As per latest assessment carried out jointly by Central Ground Water Board (CGWB) and State Government Departments for 2011, out of 6607 assessment units in the Country, 1071 assessment units in 15 States and 3 UTs are categorized as ‘Over-exploited’. Reasons for depletion of ground water resources is mainly due to growing population, urbanization and industrialization.
In view of growing population, the per capita water availability in India is reducing progressively. The average annual per capita water availability in the years 2001 and 2011 was assessed as 1820 cubic meters and 1545 cubic meters respectively, which may reduce further to 1341 and 1140 in the years 2025 and 2050 respectively.
This information was given by Union Minister of State for Water Resources, River Development and Ganga Rejuvenation DR. Sanjeev Kumar Balyan in a written reply in Lok Sabha today:
• Circulation of a Model Bill, by this Ministry, to all the States/UTs to enable them to enact suitable ground water legislation for its regulation and development which includes provision of rain water harvesting. So far, 15 States/UTs have adopted and implemented the ground water legislation on the lines of Model bill.
• Central Ground Water Board (CGWB) has prepared a conceptual document entitled “Master Plan for Artificial Recharge to Ground Water in India” during 2013, involving ground water scientists/experts. The Master Plan envisages construction of 1.11 crore rain water harvesting and artificial recharge structures in the Country at an estimated cost of Rs.79,178 crores to harness 85 BCM (Billion Cubic Metre) of water. The augmented ground water resources will enhance the availability of water for drinking, domestic, industrial and irrigation purpose. The Master Plan has been circulated to all State Governments for implementation.
• The Ministry of Drinking Water & Sanitation has suggested all States to adopt water conservation measures like roof top rainwater harvesting, erecting sustainability structures for water conservation etc. For creating such sustainability structures, 10 % of National Rural Drinking Water Programme (NRDWP) funds are provided to the States.
• Department of Land Resources is currently implementing 8214 watershed development projects in 28 States covering an area of about 39.07 million ha. under the Watershed Development Component (WDC) of the Pradhan Mantri Krishi Sinchayee Yojana (PMKSY) principally for development of rainfed portions of net cultivated area and culturable wastelands. The major activities taken up under the WDC-PMKSY, inter-alia, include ridge area treatment, drainage line afforestation, soil and moisture conservation, rain water harvesting, horticulture, and pasture development etc.

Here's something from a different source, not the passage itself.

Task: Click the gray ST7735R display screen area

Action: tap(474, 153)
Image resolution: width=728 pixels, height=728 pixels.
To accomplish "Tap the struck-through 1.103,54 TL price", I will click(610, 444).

• The Ministry of Rural Development in consultation and agreement with the Ministry of Water Resources, River Development & Ganga Rejuvenation and the Ministry of Agriculture and Farmers’ Welfare has issued ‘Mission Water Conservation Guidelines’ to be implemented by all the States for scientific planning and execution of water management works with the use of latest technology. The thrust is on Planning and Monitoring Framework for Natural Resource Management (NRM) related works under MGNREGA in convergence with Pradhan Mantri Krishi Sinchayee Yojana (PMKSY), Integrated Watershed Programme (IWMP) and Command Area and Water Management (CAD&WM) schemes. This will lead to better outcomes of water conservation and water harvesting measures.
• Central Ground Water Authority (CGWA) has been constituted under “The Environment (Protection) Act, 1986” for the purpose of regulation and control of ground water development and management in the Country. So far, CGWA has notified 162 areas in the Country for the purpose of regulation of ground water.
• CGWA has issued advisories to States and UTs to take measures to promote/adopt artificial recharge to ground water / rain water harvesting. 30 States/UTs have made rain water harvesting mandatory by enacting laws or by formulating rules & regulations or by including provisions in Building bye-laws or through suitable Government Orders.
• CGWB has taken up Aquifer Mapping and Management programme during XII Plan, under the scheme of Ground Water Management and Regulation. The Aquifer Mapping is aimed to delineate aquifer disposition and their characterization for preparation of aquifer/area specific ground water management plans, with community participation.
• MoWR, RD & GR has also launched ‘Jal Kranti Abhiyan’ (2015-16 to 2017-18) in order to consolidate water conservation and management in the Country through a holistic and integrated approach involving all stakeholders, making it a mass movement.
• CGWB has been organizing mass awareness programmes in the Country to promote rain water harvesting and artificial recharge to ground water; about 13 lakh children participated in a nation-wide painting competition in the last year to promote conservation of water.